Major global pharmaceutical companies are challenging the throne held by the immunotherapy Keytruda with their respective bispecific antibodies.

Recently, BMS signed a partnership agreement with Germany's BioNTech to develop a new bispecific antibody, while Pfizer successfully introduced a bispecific antibody from China's 3SBio last month.

MSD also secured bispecific antibodies from a Chinese pharmaceutical company in preparation for the post-Keytruda era.

According to data released by KoreaBIO on the 4th, BMS recently secured the development rights for BioNTech's bispecific antibody candidate “BNT327.” Under the agreement, BMS will pay BioNTech a contract fee of USD 1.5 billion (approximately KRW 2 trillion) and an additional USD 2 billion in unconditional milestone payments by 2028.

The total deal value, including milestones and the upfront payment, amounts to USD 11.1 billion (approximately KRW 15.3 trillion).

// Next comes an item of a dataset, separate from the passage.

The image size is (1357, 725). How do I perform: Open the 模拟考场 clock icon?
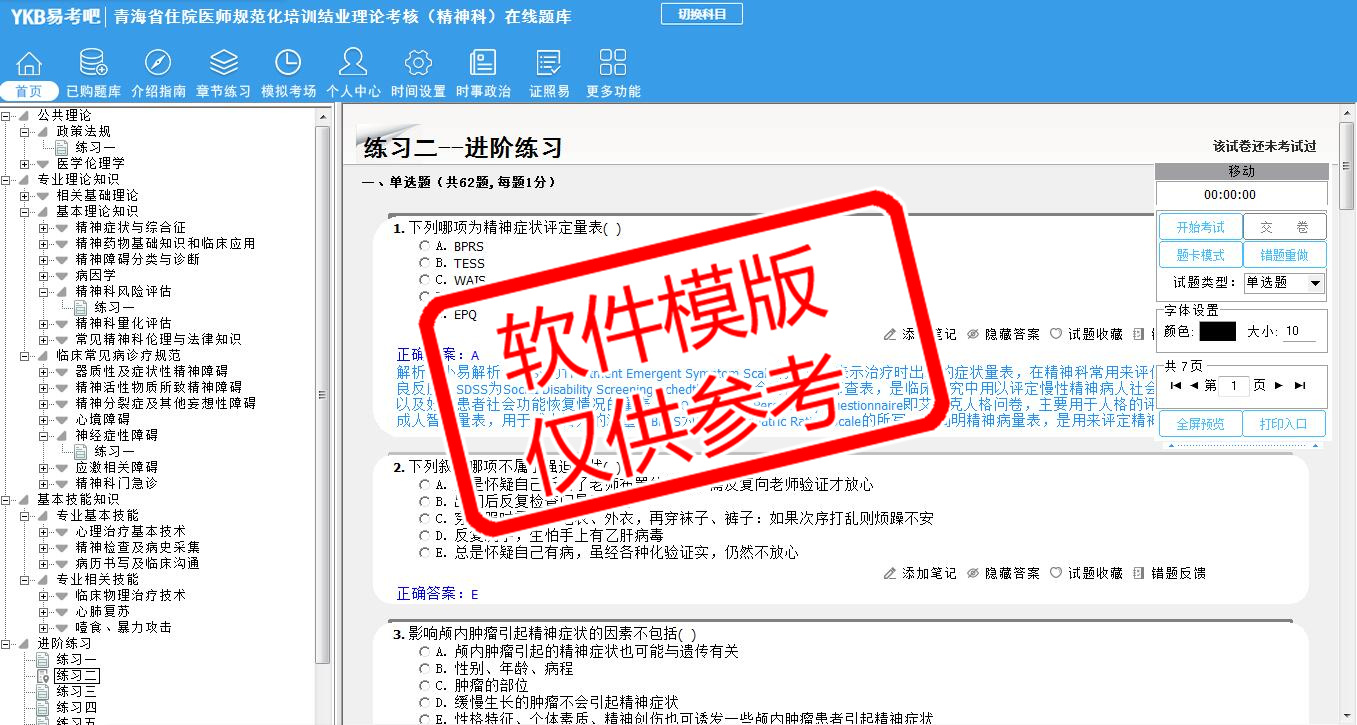(x=288, y=64)
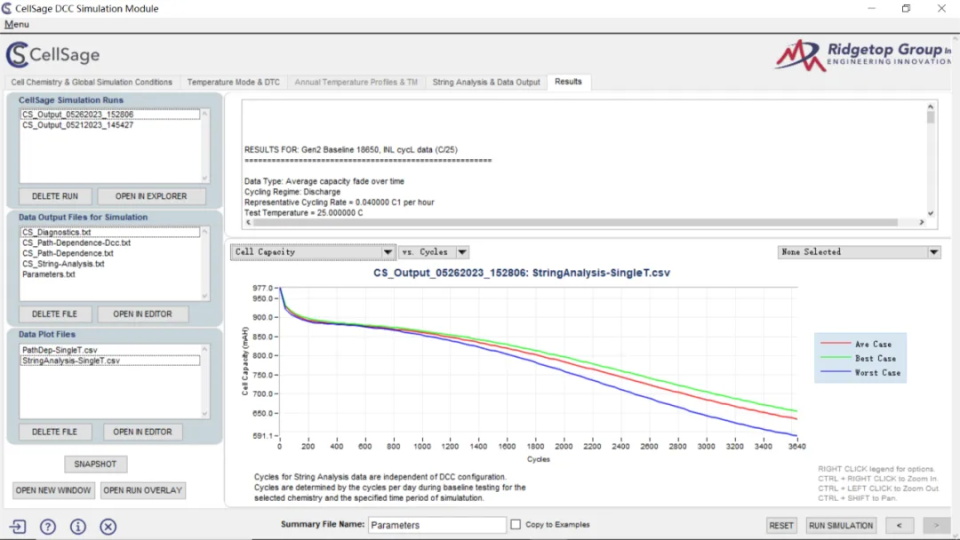960x540 pixels.
Task: Click the Summary File Name input field
Action: [437, 525]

This new drug candidate targets both PD-1, the biomarker targeted by the existing Keytruda, and vascular endothelial growth factor (VEGF)-A.

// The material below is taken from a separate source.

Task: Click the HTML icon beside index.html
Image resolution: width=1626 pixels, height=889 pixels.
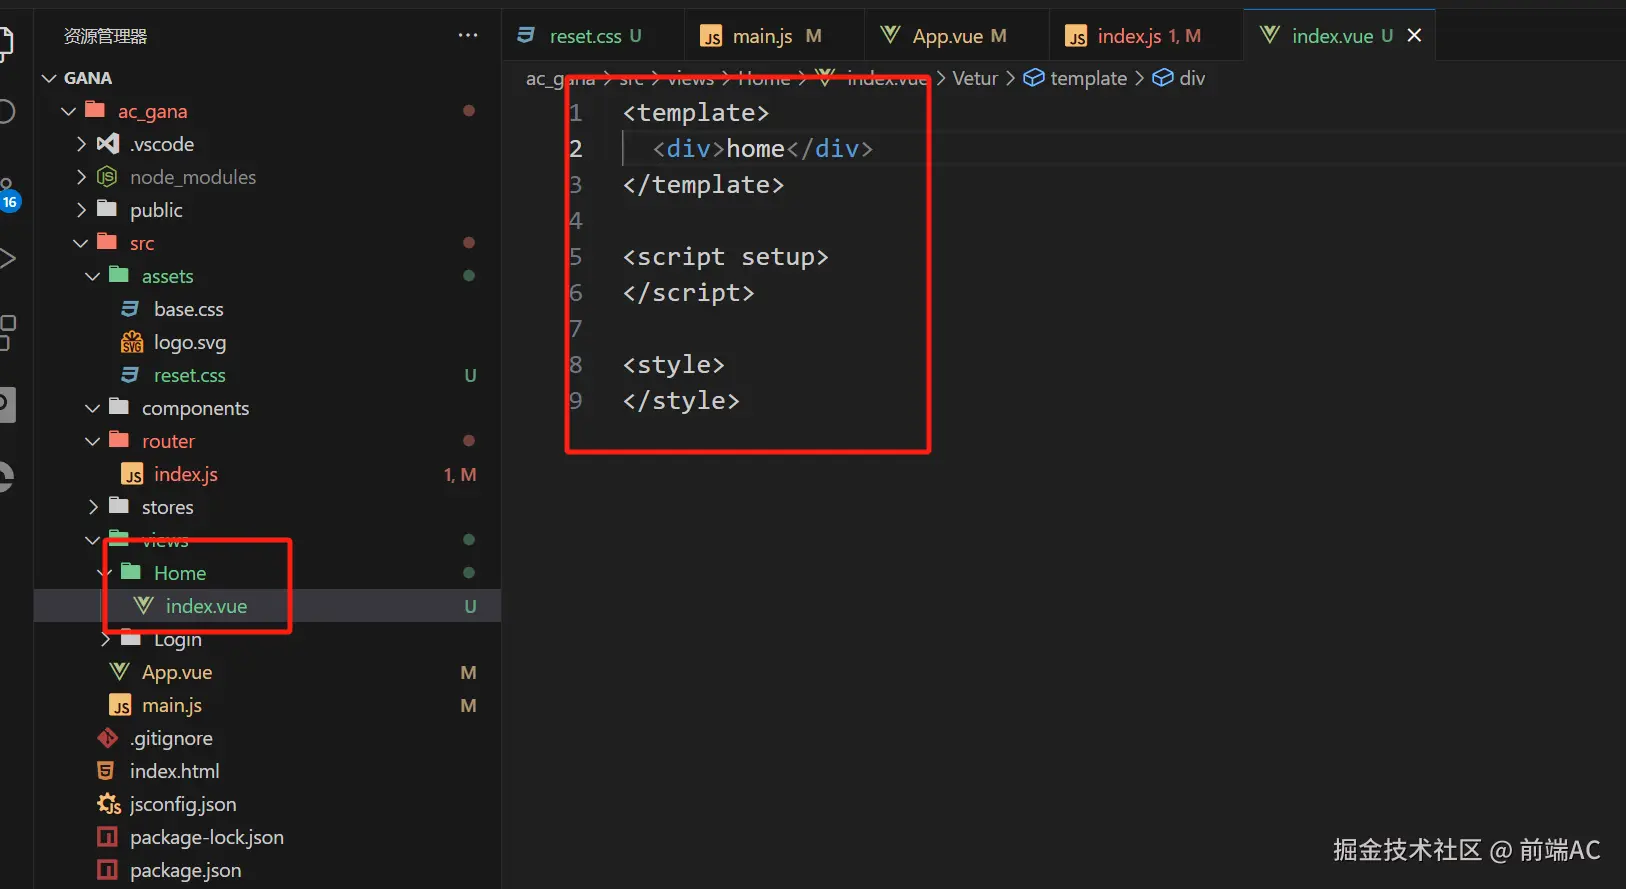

By inhibiting VEGF-A, BNT327 is expected to reverse the immune-suppressive effects of tumors in the tumor microenvironment and block the supply of blood and oxygen to tumor cells, thereby preventing tumor growth and proliferation.

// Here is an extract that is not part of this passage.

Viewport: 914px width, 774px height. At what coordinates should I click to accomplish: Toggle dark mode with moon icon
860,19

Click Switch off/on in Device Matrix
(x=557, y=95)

BNT327 is currently being developed as a first-line treatment for small cell lung cancer and non-small cell lung cancer.

According to BioNTech, more than 1,000 clinical trial patients have been treated with the drug to date.

BioNTech said in a statement, “Our major global partners are working to set new treatment standards in the anticancer drug market dominated by immunotherapies like Keytruda.” Pfizer also signed a partnership agreement with China's 3Sbio last month to secure SSGJ-707, a bispecific antibody candidate targeting PD-1 and VEGF-A.

The upfront payment is USD 1.25 billion, with the total contract value reaching USD 4.8 billion (KRW 6.6 trillion) upon achievement of key milestones.

Currently, SSGJ-707 is under clinical trials in China targeting various solid tumors, including non-small cell lung cancer, colorectal cancer, and gynecological cancers.

MSD, the developer of Keytruda, has also secured a PD-1 and VEGF-A bispecific antibody candidate.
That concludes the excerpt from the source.